We followed the path which goes to the north between the low hills and the forest which fringes the right bank of the Gildessa stream. My brother afterwards crowned the hills with part of the rear-guard, while I kept with the remainder in the fringe of the woods covering the retreat till the caravan should be clear of Gildessa.

A number of the Abyssinian and Soudánese soldiers ran out with their rifles to stop us, but when they had come a quarter of a mile they were recalled by a bugle from the barrack.

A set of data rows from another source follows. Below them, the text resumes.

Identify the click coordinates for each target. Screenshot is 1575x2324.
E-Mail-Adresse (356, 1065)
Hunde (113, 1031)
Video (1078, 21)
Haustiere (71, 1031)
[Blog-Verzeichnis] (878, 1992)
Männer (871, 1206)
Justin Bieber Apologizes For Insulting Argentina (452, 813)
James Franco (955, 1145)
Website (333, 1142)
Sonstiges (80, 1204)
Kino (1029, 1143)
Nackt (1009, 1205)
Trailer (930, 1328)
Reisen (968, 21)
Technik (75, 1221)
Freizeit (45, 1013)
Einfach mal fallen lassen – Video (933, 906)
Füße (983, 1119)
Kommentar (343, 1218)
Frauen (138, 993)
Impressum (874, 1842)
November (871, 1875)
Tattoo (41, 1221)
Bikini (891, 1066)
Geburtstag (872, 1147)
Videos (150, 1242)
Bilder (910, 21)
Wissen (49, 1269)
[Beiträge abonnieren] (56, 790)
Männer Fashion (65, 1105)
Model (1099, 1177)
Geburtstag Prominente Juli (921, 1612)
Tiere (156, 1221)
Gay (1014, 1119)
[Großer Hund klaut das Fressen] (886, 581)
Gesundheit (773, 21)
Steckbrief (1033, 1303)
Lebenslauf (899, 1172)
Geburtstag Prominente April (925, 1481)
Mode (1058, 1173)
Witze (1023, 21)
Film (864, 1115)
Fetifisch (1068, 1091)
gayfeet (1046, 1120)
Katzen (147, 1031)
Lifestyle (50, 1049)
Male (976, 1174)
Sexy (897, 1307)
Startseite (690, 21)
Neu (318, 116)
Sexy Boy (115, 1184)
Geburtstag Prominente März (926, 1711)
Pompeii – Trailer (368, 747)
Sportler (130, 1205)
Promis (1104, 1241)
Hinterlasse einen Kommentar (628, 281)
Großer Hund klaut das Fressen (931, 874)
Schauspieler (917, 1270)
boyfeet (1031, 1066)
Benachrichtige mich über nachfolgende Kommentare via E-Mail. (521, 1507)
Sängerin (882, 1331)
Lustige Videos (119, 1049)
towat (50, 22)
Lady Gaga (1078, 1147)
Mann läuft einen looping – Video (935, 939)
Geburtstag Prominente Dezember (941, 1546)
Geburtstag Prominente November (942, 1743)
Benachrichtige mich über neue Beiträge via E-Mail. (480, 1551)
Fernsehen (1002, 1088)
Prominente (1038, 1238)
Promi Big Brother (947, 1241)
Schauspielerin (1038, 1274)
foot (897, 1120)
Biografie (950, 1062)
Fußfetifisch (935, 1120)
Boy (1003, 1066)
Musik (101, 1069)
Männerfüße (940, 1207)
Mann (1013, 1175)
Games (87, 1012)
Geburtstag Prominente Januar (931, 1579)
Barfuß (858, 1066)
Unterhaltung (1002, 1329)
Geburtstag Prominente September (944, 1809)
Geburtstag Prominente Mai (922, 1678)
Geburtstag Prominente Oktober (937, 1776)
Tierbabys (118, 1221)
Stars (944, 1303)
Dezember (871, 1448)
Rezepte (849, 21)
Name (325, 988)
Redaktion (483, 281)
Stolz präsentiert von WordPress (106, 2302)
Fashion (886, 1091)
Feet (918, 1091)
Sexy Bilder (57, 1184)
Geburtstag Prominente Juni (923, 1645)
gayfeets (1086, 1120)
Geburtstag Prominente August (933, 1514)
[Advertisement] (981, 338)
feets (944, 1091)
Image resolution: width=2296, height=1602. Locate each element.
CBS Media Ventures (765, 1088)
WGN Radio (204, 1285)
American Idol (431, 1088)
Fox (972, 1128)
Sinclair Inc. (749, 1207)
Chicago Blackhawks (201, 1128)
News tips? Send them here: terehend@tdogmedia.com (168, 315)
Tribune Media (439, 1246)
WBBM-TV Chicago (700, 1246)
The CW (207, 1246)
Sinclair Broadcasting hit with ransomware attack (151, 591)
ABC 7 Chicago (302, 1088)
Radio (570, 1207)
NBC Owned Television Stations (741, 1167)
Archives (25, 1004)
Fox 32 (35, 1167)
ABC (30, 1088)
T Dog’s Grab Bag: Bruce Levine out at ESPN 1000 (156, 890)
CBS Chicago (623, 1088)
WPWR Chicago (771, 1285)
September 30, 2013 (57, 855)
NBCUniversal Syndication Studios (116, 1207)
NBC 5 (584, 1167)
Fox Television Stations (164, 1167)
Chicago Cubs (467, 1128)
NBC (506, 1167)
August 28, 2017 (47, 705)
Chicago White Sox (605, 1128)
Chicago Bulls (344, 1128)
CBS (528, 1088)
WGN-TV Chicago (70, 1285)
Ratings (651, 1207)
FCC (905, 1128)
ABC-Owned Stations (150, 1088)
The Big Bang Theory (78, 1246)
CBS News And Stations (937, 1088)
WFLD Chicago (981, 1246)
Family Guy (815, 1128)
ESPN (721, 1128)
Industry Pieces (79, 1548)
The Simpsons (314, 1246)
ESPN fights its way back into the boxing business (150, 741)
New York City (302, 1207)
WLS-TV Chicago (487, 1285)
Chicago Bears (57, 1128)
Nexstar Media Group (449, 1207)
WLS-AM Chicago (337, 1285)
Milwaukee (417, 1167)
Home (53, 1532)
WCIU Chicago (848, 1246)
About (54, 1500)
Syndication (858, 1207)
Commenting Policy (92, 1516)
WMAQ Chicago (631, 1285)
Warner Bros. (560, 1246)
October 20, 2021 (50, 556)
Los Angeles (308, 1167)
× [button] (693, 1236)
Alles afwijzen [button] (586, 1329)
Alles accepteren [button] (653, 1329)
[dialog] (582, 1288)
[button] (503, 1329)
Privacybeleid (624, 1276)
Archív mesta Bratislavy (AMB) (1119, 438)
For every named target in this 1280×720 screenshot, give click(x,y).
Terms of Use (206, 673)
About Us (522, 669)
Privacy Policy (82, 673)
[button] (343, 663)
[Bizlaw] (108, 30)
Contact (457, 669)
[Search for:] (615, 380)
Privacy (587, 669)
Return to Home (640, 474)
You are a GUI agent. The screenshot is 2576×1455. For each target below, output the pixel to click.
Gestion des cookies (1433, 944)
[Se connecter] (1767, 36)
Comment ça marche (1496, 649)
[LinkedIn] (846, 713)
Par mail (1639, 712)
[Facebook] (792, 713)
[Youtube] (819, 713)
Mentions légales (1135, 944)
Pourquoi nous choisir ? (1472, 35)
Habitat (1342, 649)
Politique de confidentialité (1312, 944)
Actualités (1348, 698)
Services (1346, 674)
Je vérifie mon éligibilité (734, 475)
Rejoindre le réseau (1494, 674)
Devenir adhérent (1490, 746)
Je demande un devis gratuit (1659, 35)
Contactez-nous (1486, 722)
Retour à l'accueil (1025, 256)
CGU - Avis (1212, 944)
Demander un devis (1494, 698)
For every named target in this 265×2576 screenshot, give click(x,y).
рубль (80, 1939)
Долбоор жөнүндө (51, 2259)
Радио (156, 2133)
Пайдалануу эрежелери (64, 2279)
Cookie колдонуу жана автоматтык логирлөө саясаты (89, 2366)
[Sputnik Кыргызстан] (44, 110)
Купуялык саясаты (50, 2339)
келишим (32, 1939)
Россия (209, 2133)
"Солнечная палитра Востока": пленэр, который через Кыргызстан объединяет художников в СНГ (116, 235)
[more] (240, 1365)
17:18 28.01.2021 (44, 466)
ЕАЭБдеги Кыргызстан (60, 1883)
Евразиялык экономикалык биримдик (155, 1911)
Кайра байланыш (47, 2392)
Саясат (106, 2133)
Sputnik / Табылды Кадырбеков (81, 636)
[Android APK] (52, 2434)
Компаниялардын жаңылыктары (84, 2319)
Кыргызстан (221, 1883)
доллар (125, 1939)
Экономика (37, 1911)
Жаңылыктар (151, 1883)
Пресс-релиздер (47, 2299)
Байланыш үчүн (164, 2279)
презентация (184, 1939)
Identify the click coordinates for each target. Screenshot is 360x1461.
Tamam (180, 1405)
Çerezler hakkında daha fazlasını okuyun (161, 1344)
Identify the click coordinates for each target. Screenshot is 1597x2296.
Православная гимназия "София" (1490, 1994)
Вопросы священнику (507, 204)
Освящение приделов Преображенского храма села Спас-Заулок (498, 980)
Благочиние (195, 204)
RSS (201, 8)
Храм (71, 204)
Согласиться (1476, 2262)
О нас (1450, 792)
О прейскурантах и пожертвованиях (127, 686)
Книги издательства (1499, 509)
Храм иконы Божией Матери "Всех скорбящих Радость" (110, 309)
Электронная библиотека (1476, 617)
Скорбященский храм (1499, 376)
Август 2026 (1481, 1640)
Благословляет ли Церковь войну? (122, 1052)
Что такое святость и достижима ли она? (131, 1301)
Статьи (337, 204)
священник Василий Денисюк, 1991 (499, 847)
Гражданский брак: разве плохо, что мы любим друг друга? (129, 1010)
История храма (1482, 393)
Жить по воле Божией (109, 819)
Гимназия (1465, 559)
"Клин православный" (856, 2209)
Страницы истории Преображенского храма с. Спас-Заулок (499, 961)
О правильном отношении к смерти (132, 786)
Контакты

We camped after two miles, as we had promised our friends the Esa and Arab merchants. It rained as we halted, but we spent the first two hours of the night in fortifying our camp with piled boxes of stores and rough timber from the thorn-trees, so as to make them bullet-proof. We sent back word notifying to the Abyssinians that we had camped, but that we should make a very early morning march for Zeila; and we asked that the Harar letter might be sent after us.

The messenger, on his return, reported that there had been high talk among the Abyssinians of punishing our Esa guides Boh and Hadji Adan, who had shown us the way to Gildessa, but the other Esa in the town had said that if a hair of their heads were touched the Abyssinians would have to deal with themselves also. The Esa had then been driven out of the town by the soldiers, who had formed line and charged them.

The Esa are accounted the bravest of any of the Somáli tribes; they seldom or never use light throwing-spears, but run up and stab at close quarters with the large, heavy, broad-bladed spear. On a certain punitive expedition which occurred in 1890,[33] it is well known that they managed to get into a zeríba full of regular troops, and, although beaten off, to leave their mark inside; and as fighting men they are by no means to be despised. But having no guns they are obliged in Gildessa to give in to the well-armed and numerous Abyssinians.

My brother and I watched by turns at this camp during the whole night, and with the transit theodolite we took several pairs of stars for latitude.

Sending three men half a mile back along the road to Gildessa, to keep a look-out, we loaded by moonlight and marched at 4 A.M., and by dawn we had gone five miles along a good track through thick jungle. At daylight we came to Arrto, where Count Porro’s scientific expedition, including nine Italian travellers, was destroyed in 1886. We crossed a wide nala to the foot of a small hill, which was the last camping-place of Porro’s party. Half a mile farther we came to the Garasleh stream. The banks were beautifully wooded on both sides by large thorn-trees covered with creepers, with an undergrowth of aloes.

At dawn next day, at our camp at Warrji, where we had put twenty-five miles between our caravan and Gildessa, a number of Abyssinians came riding after us on mules, bringing letters from Rás Makunan of Harar. The letters were written in Amháric, and were couched in the most polite terms. The Rás expressed himself glad to hear of the nearness to Harar of British officers, and invited us to come to see him. The bearer of the letter, who was the commander of the guard at Gildessa, further said that one Gobau Desta had been sent to Gildessa to arrange for the journey, and that by Gobau Desta the Rás had courteously sent his own riding mule, with embroidered state saddlery, for my use on the way. The Rás thanked me also for the rhino horns. Alluding to our affair with the Gildessa soldiers, the Rás significantly wrote, “If they have been discourteous to you they shall reap their reward.”

I sent an answer to this, saying our time was not our own, but that I hoped at some future opportunity, when on leave, to pay him a visit. I said that the soldiers had naturally rather lost their heads at our sudden arrival, but that they had treated us with great hospitality.